Gov. Snyder and Right-to-Work
This has been a tough week for Governor Snyder's apologists. A Republican legislature crammed a series of bills though procedure in a lame-duck session that would have no chance of making it to the Governor's desk a month from now.
Michigan earned nationwide attention as it promises to be the 24th state to adopt "right-to-work" legislation, even after three years of promises to the contrary. Indeed, we were told that "Michigan will not be Wisconsin."
And while this is familiar news by now, all of this happened absent any public hearings and was accompanied by an attempt to clear the Capitol building. And, my lawyer friends tell me, because the bill includes an appropriation, it cannot be amended by referendum.
Reasonable people can disagree about the value of unions, but let's agree that this isn't how democracy is supposed to function. This would all be a sad enough state of affairs, but the Governor's desire to spin is proving to be irresistible.
We are now being told that right-to-work legislation is good for public sector workers, good for unions, and good for the state economy; at least, this is the line that Governor Snyder was taking over the weekend in an interview series with Fox News.

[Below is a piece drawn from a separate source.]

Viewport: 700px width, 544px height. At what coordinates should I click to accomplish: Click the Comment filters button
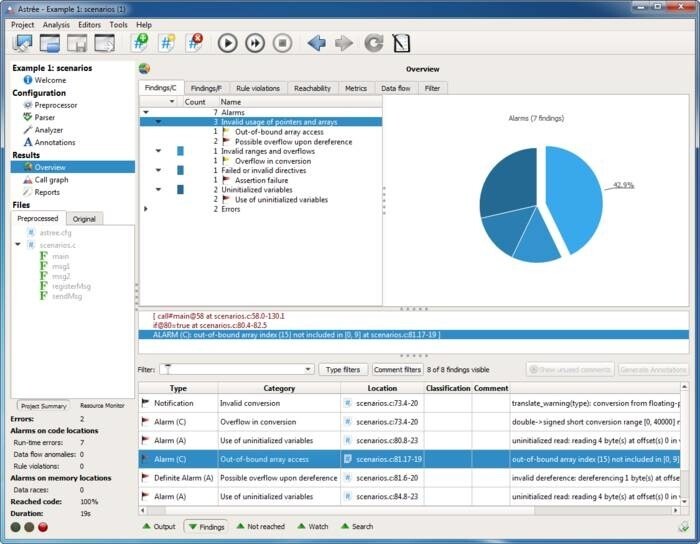397,369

It's hard to know where these bold assertions come from. A widely discussed report from the Economic Policy Institute contends that right-to-work laws do not boost job growth in states that adopt them, and that they lower wages and reduce benefits for both union and non-union workers.
According to census data from 2010, of the ten states with the highest per capita income, only one is a right-to work state. Of the ten states with the lowest per capita income, seven were right-to-work and include economic powerhouses like Arkansas, Mississippi, and Alabama.
Snyder gestures at Indiana as an example of a right-to-state that is pulling potential jobs away from Michigan. But the evidence for this is scant and some states, like Oklahoma, saw their manufacturing sector shrink dramatically.
To be sure, things are complicated here and it would be naïve to think that any one factor explains complicated macroeconomic events, but that means that there is little reason for thinking that the fate of Michigan's economy is pinned to right-to-work legislation.
Here is one thing we do know: right-to-work legislation hurts unions. Right-to-work legislation typically 1) makes closed shops illegal, but 2) requires unions to represent and protect every eligible employee, whether they pay dues or not.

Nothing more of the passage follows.